Halit KATKAT

Tarih: 23.04.2018 21:20

Muhalefet erken seçimi gerçekten ciddiye alıyor mu?

Facebook Twitter Linked-in



AKP ve MHP´nin meclis çoğunluğuna dayanarak erken seçim kararı alması muhalefet partilerinde ve kamuoyunda şaşkınlık ve tartışmaya yol açtı. Çünkü iktidar partisi AKP ve onun lideri, öteden beri erken seçime karşı oldular ve hatta erken seçim isteyenleri vatan hainliği ile eşdeğer tuttular. Şimdi ne oldu da erken seçim muteber duruma geldi.

AKP ve lideri, on altı yıldır sürdürdüğü; atılım ve yatırımlarla ülkeyi ayağa kaldırmakla övündüğü bir durumda iken, ne oldu da aniden fikir değiştirip erken seçim kararı alma noktasına geldi. 2019 yılında yani zamanında yapılacak denilen seçimlerin öne alınmasının nedeni işlerin iktidarın istediği gibi gitmemesidir. Hem ekonomik göstergelerin, yani işsizliğin, enflasyonun ve döviz kurlarının artması nedeniyle kötüye gitmesi sonucu iktidarın yıpranması; hem de uluslar arası alanda ilişkilerin bozulması sonucu uluslar arası sermaye kuruluşları nezdinde güven kaybıdır. Ki AKP lideri Erdoğan da açıkça bu durumu teyit edercesine açıkça tepki göstererek “yurt dışına para kaçıranları affetmeyiz” diye sert açıklamalarda bulundu.

Ekran görüntüsü ve belge işaretleme verileri:

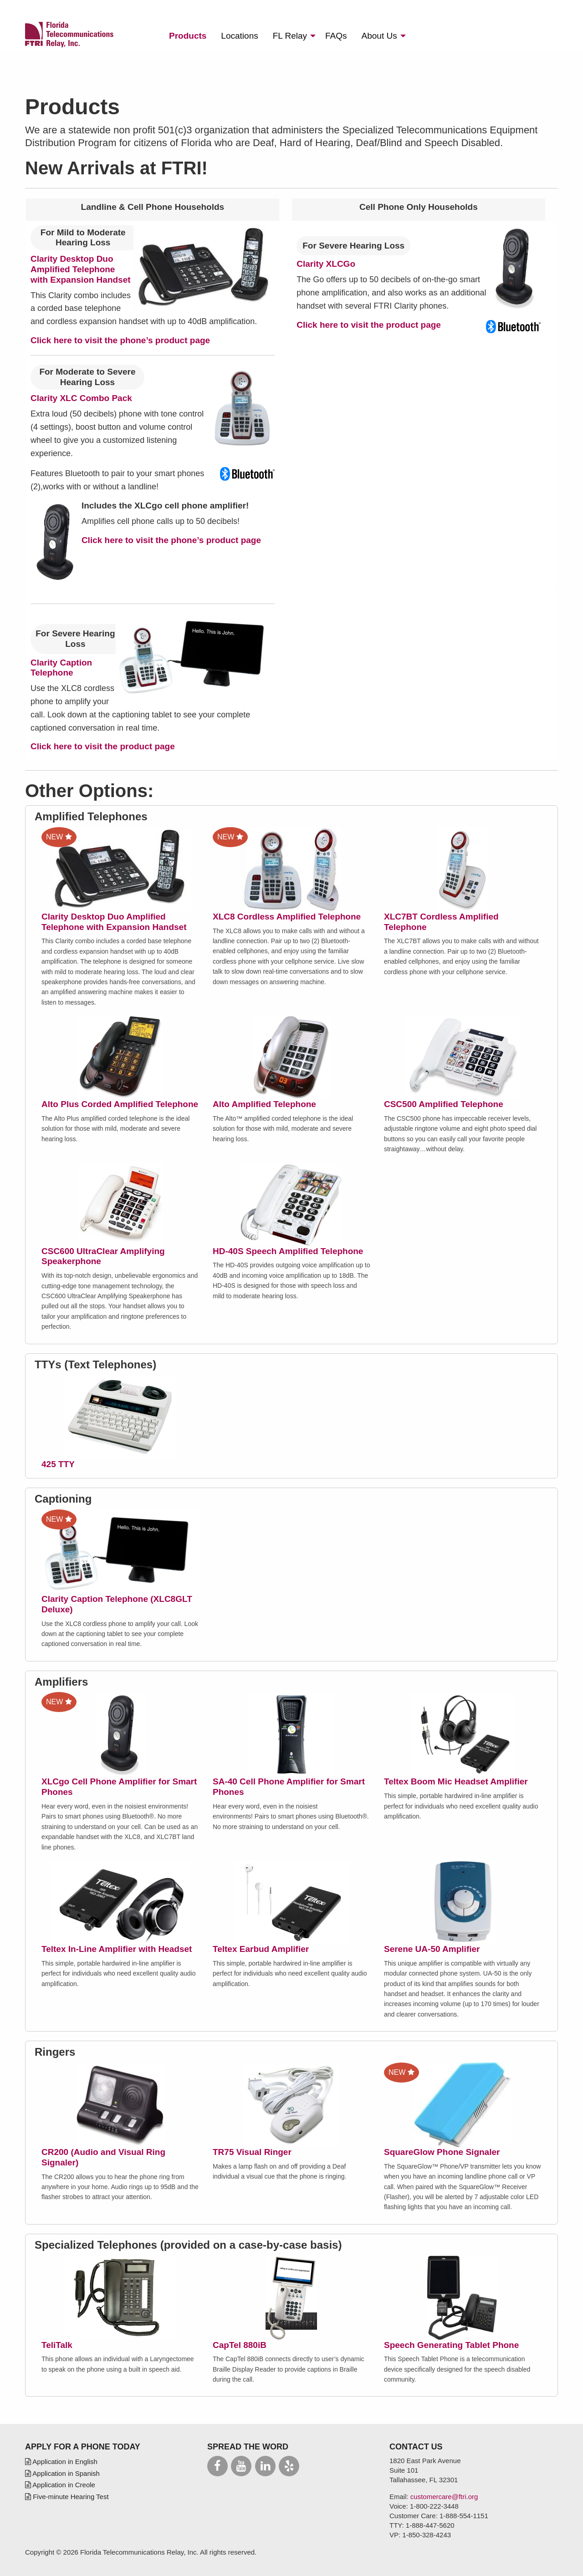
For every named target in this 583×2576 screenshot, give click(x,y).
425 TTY (58, 1464)
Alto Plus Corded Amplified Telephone (119, 1104)
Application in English (61, 2461)
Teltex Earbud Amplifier (261, 1949)
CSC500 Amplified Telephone (443, 1104)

_Yapılacak İşler_:
#1 Erken seçim konulu yazıya göre aşağıdaki soruları yanıtlayınız:
(a) Erken seçim kararını hangi partiler, neye dayanarak almıştır?
(b) Seçimlerin zamanında hangi yılda yapılacağı söylenmekteydi?
(c) Erdoğan'ın yaptığı sert açıklamada hangi söz yer almaktadır?
#2 Erken seçim konulu yazıyı iki cümleyle özetleyiniz.
#3 Erken seçim konulu yazıyı son cümlesinden itibaren sürdürünüz.
Kayıtlara başvurulması gerekmemektedir.

_Verilen Yanıtlar_:
#1
(a) AKP ve MHP, meclis çoğunluğuna dayanarak almıştır.
(b) 2019 yılında.
(c) "yurt dışına para kaçıranları affetmeyiz"

#2 AKP ve MHP'nin meclis çoğunluğuna dayanarak aldığı erken seçim kararı, AKP ve liderinin öteden beri erken seçime karşı çıkmış olması nedeniyle muhalefet partilerinde ve kamuoyunda şaşkınlık ve tartışmaya yol açmıştır. Yazıda, 2019'da yapılacak seçimlerin öne alınmasının nedeni olarak işsizlik, enflasyon ve döviz kurlarındaki artışla iktidarın yıpranması ve uluslararası ilişkilerin bozulmasıyla uluslararası sermaye kuruluşları nezdinde yaşanan güven kaybı gösterilmektedir.

#3
Diğer taraftan Erdoğan´ın % 56 ile Cumhurbaşkanı seçildiği dönemden beri AKP´nin aldığı oylar; 7 Haziran 2015 te %41, 1Kasım 2015 te % 49, 16 Nisan 2016 da referandumunda % 51 oldu. Bu da devamlı bir düşüşü gösteriyor. Son günlerde anket şirketlerine yaptırılan anketlerin hiç birinde AKP´nin oyları % 40´ı geçmiyor. Bunları gören AKP, yeni ittifak arayışına girerek MHP ile ittifak yaptı. Ancak bu ittifaka rağmen oy toplamı % 50´yi bulmuyor. Bu demektir ki AKP lideri Cumhurbaşkanlığına en azından birinci turda seçilemeyecek. Birinci turda seçilememesi halinde seçilme ihtimali zayıflıyor. İktidarı kaybetme durumu ortaya çıkıyor. İşte bunun için erken seçime ihtiyaç duyuldu. Yani daha fazla yıpranmadan iktidarlarını korumaya çalışıyorlar. Erken seçim kararının ardından OHAL´in uzatılması, hatta AKP liderinin “gerekirse 9 defa daha uzatırız” demesi bundan. İkinci turda muhalefetin birleşmesini engellemek için zaman engeli ( birinci turda az oy alan adayın diğeri lehine adaylıktan çekilmesi için 24 saat süre tanınma düzenlemesi ) bundan. Mühürsüz oyların geçerli sayılması;  2 milyon 435 bin kayıtlı ölü seçmenin varlığı ve “atı alanın Üsküdar´ı geçti” mantığı ve bütün bunlar iktidarın elden gitmemesi için. Çünkü iktidar elden gidince iktidar ve ondan nemalanan sermaye sınıfı sermaye kaynaklarını kaybedecekler.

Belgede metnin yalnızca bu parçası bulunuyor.